I have also tested it on Linux (OpenSUSE 15.0), and program compiled with icc uses six libraries

ldd a.out                                                                                                                               
        linux-vdso.so.1 (0x00007fff953fa000)
        libm.so.6 => /lib64/libm.so.6 (0x00007f15684c1000)
        libgcc_s.so.1 => /lib64/libgcc_s.so.1 (0x00007f15682a9000)
        libc.so.6 => /lib64/libc.so.6 (0x00007f1567ee9000)
        libdl.so.2 => /lib64/libdl.so.2 (0x00007f1567ce5000)
        /lib64/ld-linux-x86-64.so.2 (0x00007f1568854000)

wheres the one compiled with gcc or clang needs three libraries less

ldd a.out
        linux-vdso.so.1 (0x00007ffc4f791000)
        libc.so.6 => /lib64/libc.so.6 (0x00007f850f319000)
        /lib64/ld-linux-x86-64.so.2 (0x00007f850f6d9000)

... which results in faster startup times and overall smaller memory footprint.

Viet_H_Intel
Moderator
424 Views

I see your points. 

Did your program run slower than built with GCC?

dpeterc
Beginner
424 Views

For me, speed is not an issue on such a small example program. It might be an issue for somebody who makes software for embedded systems, with tight space and program startup requirements.

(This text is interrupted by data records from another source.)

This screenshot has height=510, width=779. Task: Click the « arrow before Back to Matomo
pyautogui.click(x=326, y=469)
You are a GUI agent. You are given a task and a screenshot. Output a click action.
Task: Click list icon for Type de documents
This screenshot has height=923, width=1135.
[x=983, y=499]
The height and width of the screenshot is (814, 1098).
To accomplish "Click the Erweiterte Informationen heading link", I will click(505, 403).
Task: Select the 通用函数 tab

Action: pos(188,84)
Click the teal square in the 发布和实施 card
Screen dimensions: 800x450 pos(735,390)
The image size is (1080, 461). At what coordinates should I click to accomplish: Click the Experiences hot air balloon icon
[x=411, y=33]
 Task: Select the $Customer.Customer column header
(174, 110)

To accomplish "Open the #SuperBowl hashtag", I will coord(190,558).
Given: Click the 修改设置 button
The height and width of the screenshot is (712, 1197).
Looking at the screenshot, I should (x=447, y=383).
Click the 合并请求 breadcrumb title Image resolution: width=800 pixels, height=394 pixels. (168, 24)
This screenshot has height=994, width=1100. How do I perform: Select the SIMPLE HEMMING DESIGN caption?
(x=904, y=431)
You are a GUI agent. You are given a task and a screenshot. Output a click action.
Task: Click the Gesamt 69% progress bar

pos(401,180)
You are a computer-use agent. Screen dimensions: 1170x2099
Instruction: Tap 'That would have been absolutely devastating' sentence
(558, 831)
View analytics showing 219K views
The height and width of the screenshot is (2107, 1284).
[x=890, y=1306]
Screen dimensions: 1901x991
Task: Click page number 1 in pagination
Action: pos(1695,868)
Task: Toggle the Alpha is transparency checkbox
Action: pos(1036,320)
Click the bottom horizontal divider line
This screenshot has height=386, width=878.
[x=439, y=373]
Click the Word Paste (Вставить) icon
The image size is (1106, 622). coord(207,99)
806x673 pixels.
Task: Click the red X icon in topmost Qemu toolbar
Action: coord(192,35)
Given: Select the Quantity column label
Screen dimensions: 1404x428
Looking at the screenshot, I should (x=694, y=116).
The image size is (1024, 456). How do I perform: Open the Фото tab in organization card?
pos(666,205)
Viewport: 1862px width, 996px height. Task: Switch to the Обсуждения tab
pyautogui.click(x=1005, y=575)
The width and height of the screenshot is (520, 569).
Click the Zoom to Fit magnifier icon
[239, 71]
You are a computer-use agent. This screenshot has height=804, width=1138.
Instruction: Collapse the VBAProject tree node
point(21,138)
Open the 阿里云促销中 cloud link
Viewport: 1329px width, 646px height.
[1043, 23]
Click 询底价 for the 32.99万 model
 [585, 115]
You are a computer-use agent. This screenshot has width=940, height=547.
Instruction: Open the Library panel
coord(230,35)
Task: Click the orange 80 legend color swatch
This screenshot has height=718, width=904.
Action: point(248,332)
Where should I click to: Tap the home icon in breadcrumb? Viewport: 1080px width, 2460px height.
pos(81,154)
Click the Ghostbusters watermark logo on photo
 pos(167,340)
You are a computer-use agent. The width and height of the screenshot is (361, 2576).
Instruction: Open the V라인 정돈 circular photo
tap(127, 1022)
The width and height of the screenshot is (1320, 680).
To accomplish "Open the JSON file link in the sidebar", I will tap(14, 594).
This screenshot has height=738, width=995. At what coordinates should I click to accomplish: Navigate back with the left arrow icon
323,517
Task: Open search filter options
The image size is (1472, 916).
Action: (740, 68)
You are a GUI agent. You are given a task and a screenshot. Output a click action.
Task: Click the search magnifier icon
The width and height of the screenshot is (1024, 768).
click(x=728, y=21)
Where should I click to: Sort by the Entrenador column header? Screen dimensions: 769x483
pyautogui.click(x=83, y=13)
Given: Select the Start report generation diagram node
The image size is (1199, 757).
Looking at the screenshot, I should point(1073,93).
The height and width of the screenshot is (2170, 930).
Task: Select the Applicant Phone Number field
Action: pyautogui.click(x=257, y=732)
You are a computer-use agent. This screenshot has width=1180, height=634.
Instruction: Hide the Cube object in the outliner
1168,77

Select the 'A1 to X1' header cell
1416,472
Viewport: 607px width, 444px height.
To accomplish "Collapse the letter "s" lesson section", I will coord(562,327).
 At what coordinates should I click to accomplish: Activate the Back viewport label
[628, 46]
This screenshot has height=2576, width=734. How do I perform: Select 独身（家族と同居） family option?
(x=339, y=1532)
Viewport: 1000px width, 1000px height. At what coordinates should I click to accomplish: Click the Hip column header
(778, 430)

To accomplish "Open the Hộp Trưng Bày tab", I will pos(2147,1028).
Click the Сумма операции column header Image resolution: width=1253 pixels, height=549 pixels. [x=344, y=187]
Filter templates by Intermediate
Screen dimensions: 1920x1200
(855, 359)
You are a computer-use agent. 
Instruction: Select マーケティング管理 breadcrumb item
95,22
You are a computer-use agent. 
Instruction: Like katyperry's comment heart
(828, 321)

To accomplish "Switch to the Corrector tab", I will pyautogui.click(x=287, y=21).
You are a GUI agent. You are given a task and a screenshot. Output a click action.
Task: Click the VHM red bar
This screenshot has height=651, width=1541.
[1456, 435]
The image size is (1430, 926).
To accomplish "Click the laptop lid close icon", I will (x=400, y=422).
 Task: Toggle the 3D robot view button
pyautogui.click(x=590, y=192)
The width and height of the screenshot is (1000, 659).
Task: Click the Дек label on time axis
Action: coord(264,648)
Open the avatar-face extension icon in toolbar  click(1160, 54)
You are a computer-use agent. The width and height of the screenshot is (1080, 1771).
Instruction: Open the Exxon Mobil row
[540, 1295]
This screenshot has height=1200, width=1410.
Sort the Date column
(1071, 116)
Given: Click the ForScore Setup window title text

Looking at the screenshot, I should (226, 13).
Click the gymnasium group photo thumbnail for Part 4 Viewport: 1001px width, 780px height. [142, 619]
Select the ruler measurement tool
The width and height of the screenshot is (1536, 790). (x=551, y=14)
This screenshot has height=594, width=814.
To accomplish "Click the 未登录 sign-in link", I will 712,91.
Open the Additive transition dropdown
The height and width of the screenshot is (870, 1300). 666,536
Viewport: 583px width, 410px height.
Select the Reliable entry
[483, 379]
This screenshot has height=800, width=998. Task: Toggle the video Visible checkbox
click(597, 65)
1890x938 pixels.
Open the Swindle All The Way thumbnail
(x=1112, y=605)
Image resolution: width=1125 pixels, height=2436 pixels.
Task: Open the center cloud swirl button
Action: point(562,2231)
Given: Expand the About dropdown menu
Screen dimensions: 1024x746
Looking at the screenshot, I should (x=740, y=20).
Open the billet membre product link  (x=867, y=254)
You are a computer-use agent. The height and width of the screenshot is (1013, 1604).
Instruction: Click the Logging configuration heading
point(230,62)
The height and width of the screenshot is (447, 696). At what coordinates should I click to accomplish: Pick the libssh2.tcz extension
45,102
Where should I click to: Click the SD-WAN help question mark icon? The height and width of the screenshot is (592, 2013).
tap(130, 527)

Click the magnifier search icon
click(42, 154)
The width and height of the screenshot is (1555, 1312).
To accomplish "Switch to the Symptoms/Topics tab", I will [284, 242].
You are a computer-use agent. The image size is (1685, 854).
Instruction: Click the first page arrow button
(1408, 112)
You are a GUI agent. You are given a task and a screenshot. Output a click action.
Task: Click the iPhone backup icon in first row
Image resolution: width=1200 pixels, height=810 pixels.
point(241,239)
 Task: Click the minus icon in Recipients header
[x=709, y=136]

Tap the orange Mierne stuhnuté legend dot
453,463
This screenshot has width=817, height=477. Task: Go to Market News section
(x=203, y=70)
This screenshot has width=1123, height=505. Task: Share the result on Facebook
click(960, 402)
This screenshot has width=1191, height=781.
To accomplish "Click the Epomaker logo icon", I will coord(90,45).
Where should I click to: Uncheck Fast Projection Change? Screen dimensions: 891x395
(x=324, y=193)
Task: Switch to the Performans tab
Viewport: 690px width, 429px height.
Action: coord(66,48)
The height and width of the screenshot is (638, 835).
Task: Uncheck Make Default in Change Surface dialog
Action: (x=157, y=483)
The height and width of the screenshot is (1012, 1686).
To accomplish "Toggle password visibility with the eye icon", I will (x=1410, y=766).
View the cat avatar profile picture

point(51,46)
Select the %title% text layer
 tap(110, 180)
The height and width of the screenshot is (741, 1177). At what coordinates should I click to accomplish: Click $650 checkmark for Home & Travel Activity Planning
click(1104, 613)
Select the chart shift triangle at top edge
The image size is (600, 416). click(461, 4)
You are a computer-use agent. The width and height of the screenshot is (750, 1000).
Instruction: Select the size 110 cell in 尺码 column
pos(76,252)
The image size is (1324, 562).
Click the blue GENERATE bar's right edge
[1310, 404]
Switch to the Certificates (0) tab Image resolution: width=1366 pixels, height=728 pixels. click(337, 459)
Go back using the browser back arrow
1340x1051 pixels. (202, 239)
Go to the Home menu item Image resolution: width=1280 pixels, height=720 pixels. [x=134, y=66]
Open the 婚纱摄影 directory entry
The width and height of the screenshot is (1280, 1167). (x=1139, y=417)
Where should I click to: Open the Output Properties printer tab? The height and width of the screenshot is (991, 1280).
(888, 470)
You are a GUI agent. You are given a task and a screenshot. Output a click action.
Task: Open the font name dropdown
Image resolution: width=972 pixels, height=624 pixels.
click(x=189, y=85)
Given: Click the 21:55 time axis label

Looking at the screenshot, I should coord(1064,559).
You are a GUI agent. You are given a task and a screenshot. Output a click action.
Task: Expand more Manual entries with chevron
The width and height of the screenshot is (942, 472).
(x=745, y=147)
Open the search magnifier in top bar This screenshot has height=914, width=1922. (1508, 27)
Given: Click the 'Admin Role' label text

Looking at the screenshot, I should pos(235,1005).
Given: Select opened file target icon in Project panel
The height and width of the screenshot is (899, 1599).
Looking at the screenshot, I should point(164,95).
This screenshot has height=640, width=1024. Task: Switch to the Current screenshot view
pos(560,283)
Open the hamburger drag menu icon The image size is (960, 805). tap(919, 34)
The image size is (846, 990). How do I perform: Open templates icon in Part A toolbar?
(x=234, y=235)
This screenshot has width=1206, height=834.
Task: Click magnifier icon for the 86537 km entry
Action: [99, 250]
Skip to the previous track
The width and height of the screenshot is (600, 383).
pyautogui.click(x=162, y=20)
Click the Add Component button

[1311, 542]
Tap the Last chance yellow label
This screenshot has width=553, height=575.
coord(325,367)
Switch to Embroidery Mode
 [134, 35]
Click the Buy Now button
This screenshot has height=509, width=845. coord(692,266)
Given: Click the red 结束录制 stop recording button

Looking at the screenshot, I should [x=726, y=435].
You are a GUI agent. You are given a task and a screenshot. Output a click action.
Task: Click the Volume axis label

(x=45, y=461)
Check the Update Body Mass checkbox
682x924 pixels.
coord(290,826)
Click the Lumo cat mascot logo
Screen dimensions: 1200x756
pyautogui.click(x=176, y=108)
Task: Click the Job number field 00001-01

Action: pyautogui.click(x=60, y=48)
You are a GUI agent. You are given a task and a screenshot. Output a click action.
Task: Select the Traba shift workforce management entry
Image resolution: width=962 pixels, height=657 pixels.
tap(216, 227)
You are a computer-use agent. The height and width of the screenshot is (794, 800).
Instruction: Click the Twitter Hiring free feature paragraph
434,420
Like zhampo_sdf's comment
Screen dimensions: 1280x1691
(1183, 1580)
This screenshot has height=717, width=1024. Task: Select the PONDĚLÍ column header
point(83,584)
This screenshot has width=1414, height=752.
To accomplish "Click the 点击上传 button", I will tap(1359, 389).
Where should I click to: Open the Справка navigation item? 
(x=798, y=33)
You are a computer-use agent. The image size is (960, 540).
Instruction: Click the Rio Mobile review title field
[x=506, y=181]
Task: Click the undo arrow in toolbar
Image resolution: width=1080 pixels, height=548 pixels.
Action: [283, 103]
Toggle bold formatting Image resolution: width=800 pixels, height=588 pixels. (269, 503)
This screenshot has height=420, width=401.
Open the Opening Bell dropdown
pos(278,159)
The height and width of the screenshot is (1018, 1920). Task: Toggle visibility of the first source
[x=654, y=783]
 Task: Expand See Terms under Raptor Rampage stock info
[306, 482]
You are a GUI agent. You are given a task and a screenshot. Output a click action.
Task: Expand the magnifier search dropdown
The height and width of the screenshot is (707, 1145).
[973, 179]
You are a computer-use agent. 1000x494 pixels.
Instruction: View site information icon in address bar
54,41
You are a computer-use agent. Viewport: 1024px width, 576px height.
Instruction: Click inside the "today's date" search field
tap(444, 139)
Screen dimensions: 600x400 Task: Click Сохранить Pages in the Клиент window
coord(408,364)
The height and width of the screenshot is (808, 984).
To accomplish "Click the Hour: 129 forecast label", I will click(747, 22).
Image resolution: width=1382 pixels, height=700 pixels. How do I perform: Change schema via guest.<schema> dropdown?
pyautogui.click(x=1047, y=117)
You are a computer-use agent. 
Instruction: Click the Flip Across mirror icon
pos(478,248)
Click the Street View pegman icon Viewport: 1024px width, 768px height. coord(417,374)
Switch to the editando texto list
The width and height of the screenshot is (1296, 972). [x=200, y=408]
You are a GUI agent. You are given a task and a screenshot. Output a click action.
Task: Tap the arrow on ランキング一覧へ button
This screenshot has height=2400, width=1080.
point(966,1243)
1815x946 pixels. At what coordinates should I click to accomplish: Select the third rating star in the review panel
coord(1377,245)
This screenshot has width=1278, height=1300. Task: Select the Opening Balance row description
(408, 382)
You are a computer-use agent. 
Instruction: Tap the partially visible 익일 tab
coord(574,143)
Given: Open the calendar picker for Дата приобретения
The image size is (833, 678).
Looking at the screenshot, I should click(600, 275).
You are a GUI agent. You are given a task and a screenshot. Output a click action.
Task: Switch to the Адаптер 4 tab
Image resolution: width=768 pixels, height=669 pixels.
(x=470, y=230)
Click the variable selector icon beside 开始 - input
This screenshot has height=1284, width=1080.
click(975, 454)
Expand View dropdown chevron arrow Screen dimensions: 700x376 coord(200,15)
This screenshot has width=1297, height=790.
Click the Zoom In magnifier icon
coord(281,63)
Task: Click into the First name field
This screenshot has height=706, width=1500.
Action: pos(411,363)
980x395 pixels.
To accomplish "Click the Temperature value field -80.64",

I am running in dependency hell on Mac OS X, which is very restrictive regarding shared library naming and locations. Typical system has installed several copies of same library (for example iconv). Many libraries in turn link to other libraries. For example, on Linux, libtiff.so.5 links to liblzma.so.5 libjbig.so.2 libjpeg.so.8 libz.so.1 libm.so.6 libc.so.6 libpthread.so.0. I could have some higher level toolkit which in turn links to libjpeg.so.9, or different version of iconv. What happens, if you link to two different versions of same library, within the same program, in order to satisfy dependencies? Often it is hard to recompile third party library in order to use different version of some other library, so that I would acheive library consistency.

My complete GUI program with medium complexity uses about 40 libraries.

Some are part of the base operating system, some are not. So I need to include them in my application and correct all relative installation and link paths embedded in library binary. On Mac, the library location problem can not be solved simply by adjusting LD_LIBRARY_PATH. So I need to have shared libraries under my control, know for each of them why are they there, and where are they coming from.

And of course, I try to reduce number of shared libraries, if possible.